Rewrite every line of the items below as a numbered list, leaving out the blank lines.
+--
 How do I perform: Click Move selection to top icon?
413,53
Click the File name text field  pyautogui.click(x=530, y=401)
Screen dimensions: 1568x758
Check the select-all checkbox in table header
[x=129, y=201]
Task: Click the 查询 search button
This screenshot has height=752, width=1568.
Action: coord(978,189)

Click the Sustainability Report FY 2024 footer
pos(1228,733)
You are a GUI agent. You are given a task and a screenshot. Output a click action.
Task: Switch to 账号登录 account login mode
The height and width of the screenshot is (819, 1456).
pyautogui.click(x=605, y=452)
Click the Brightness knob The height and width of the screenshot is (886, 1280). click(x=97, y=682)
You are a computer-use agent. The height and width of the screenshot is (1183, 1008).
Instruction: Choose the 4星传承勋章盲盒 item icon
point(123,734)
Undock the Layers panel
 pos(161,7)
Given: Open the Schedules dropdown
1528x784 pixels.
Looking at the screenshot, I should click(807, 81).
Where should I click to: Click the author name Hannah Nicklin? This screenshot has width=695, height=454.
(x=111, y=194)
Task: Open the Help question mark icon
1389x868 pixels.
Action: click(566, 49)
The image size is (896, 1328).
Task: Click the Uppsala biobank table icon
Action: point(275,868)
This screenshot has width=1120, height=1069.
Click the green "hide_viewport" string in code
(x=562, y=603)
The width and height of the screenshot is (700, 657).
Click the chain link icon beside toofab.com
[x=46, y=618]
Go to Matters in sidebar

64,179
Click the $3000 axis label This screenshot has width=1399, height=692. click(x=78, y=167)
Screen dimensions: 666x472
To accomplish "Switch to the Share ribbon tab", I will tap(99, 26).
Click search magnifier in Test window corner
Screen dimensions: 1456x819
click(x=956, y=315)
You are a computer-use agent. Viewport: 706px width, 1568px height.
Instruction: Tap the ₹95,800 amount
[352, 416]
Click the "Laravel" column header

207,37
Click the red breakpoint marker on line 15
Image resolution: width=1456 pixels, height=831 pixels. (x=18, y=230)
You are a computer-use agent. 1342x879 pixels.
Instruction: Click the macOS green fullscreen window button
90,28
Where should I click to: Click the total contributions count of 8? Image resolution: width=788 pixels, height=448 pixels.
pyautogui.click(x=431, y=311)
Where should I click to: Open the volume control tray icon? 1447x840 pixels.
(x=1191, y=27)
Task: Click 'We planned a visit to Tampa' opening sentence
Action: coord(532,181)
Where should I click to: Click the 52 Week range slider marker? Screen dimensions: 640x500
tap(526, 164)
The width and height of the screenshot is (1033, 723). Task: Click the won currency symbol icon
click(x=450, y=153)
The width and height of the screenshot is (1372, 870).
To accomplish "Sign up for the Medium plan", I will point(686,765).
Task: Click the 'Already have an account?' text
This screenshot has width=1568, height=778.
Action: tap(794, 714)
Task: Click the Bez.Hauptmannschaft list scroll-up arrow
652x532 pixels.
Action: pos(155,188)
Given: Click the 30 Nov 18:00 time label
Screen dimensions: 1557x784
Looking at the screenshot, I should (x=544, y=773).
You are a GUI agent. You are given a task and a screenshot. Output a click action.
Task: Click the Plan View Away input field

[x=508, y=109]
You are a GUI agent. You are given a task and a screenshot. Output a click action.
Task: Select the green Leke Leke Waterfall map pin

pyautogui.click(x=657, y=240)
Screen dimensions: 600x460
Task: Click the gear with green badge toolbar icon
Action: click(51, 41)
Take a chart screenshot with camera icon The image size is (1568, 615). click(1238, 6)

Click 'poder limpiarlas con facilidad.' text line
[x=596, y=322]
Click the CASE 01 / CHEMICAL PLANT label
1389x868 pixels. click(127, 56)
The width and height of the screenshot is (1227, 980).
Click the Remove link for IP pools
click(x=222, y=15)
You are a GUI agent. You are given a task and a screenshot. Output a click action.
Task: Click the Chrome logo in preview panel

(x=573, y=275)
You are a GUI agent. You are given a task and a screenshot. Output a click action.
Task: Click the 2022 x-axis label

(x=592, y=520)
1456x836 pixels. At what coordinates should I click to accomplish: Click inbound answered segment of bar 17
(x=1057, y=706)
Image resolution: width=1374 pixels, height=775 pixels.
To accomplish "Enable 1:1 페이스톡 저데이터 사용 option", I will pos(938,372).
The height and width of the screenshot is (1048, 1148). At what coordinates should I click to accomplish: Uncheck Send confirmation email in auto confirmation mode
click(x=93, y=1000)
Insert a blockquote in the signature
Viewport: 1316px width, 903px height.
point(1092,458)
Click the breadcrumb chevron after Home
+--
§ **Complete output**
1.  How do I perform: Click Move selection to top icon?
2. 413,53
3. Click the File name text field  pyautogui.click(x=530, y=401)
4. Screen dimensions: 1568x758
5. Check the select-all checkbox in table header
6. [x=129, y=201]
7. Task: Click the 查询 search button
8. This screenshot has height=752, width=1568.
9. Action: coord(978,189)
10. Click the Sustainability Report FY 2024 footer
11. pos(1228,733)
12. You are a GUI agent. You are given a task and a screenshot. Output a click action.
13. Task: Switch to 账号登录 account login mode
14. The height and width of the screenshot is (819, 1456).
15. pyautogui.click(x=605, y=452)
16. Click the Brightness knob The height and width of the screenshot is (886, 1280). click(x=97, y=682)
17. You are a computer-use agent. The height and width of the screenshot is (1183, 1008).
18. Instruction: Choose the 4星传承勋章盲盒 item icon
19. point(123,734)
20. Undock the Layers panel
21.  pos(161,7)
22. Given: Open the Schedules dropdown
23. 1528x784 pixels.
24. Looking at the screenshot, I should click(807, 81).
25. Where should I click to: Click the author name Hannah Nicklin? This screenshot has width=695, height=454.
26. (x=111, y=194)
27. Task: Open the Help question mark icon
28. 1389x868 pixels.
29. Action: click(566, 49)
30. The image size is (896, 1328).
31. Task: Click the Uppsala biobank table icon
32. Action: point(275,868)
33. This screenshot has width=1120, height=1069.
34. Click the green "hide_viewport" string in code
35. (x=562, y=603)
36. The width and height of the screenshot is (700, 657).
37. Click the chain link icon beside toofab.com
38. [x=46, y=618]
39. Go to Matters in sidebar
40. 64,179
41. Click the $3000 axis label This screenshot has width=1399, height=692. click(x=78, y=167)
42. Screen dimensions: 666x472
43. To accomplish "Switch to the Share ribbon tab", I will tap(99, 26).
44. Click search magnifier in Test window corner
45. Screen dimensions: 1456x819
46. click(x=956, y=315)
47. You are a computer-use agent. Viewport: 706px width, 1568px height.
48. Instruction: Tap the ₹95,800 amount
49. [352, 416]
50. Click the "Laravel" column header
51. 207,37
52. Click the red breakpoint marker on line 15
53. Image resolution: width=1456 pixels, height=831 pixels. (x=18, y=230)
54. You are a computer-use agent. 1342x879 pixels.
55. Instruction: Click the macOS green fullscreen window button
56. 90,28
57. Where should I click to: Click the total contributions count of 8? Image resolution: width=788 pixels, height=448 pixels.
58. pyautogui.click(x=431, y=311)
59. Where should I click to: Open the volume control tray icon? 1447x840 pixels.
60. (x=1191, y=27)
61. Task: Click 'We planned a visit to Tampa' opening sentence
62. Action: coord(532,181)
63. Where should I click to: Click the 52 Week range slider marker? Screen dimensions: 640x500
64. tap(526, 164)
65. The width and height of the screenshot is (1033, 723). Task: Click the won currency symbol icon
66. click(x=450, y=153)
67. The width and height of the screenshot is (1372, 870).
68. To accomplish "Sign up for the Medium plan", I will point(686,765).
69. Task: Click the 'Already have an account?' text
70. This screenshot has width=1568, height=778.
71. Action: tap(794, 714)
72. Task: Click the Bez.Hauptmannschaft list scroll-up arrow
73. 652x532 pixels.
74. Action: pos(155,188)
75. Given: Click the 30 Nov 18:00 time label
76. Screen dimensions: 1557x784
77. Looking at the screenshot, I should (x=544, y=773).
78. You are a GUI agent. You are given a task and a screenshot. Output a click action.
79. Task: Click the Plan View Away input field
80. [x=508, y=109]
81. You are a GUI agent. You are given a task and a screenshot. Output a click action.
82. Task: Select the green Leke Leke Waterfall map pin
83. pyautogui.click(x=657, y=240)
84. Screen dimensions: 600x460
85. Task: Click the gear with green badge toolbar icon
86. Action: click(51, 41)
87. Take a chart screenshot with camera icon The image size is (1568, 615). click(1238, 6)
88. Click 'poder limpiarlas con facilidad.' text line
89. [x=596, y=322]
90. Click the CASE 01 / CHEMICAL PLANT label
91. 1389x868 pixels. click(127, 56)
92. The width and height of the screenshot is (1227, 980).
93. Click the Remove link for IP pools
94. click(x=222, y=15)
95. You are a GUI agent. You are given a task and a screenshot. Output a click action.
96. Task: Click the Chrome logo in preview panel
97. (x=573, y=275)
98. You are a GUI agent. You are given a task and a screenshot. Output a click action.
99. Task: Click the 2022 x-axis label
100. (x=592, y=520)
101. 1456x836 pixels. At what coordinates should I click to accomplish: Click inbound answered segment of bar 17
102. (x=1057, y=706)
103. Image resolution: width=1374 pixels, height=775 pixels.
104. To accomplish "Enable 1:1 페이스톡 저데이터 사용 option", I will pos(938,372).
105. The height and width of the screenshot is (1048, 1148). At what coordinates should I click to accomplish: Uncheck Send confirmation email in auto confirmation mode
106. click(x=93, y=1000)
107. Insert a blockquote in the signature
108. Viewport: 1316px width, 903px height.
109. point(1092,458)
110. Click the breadcrumb chevron after Home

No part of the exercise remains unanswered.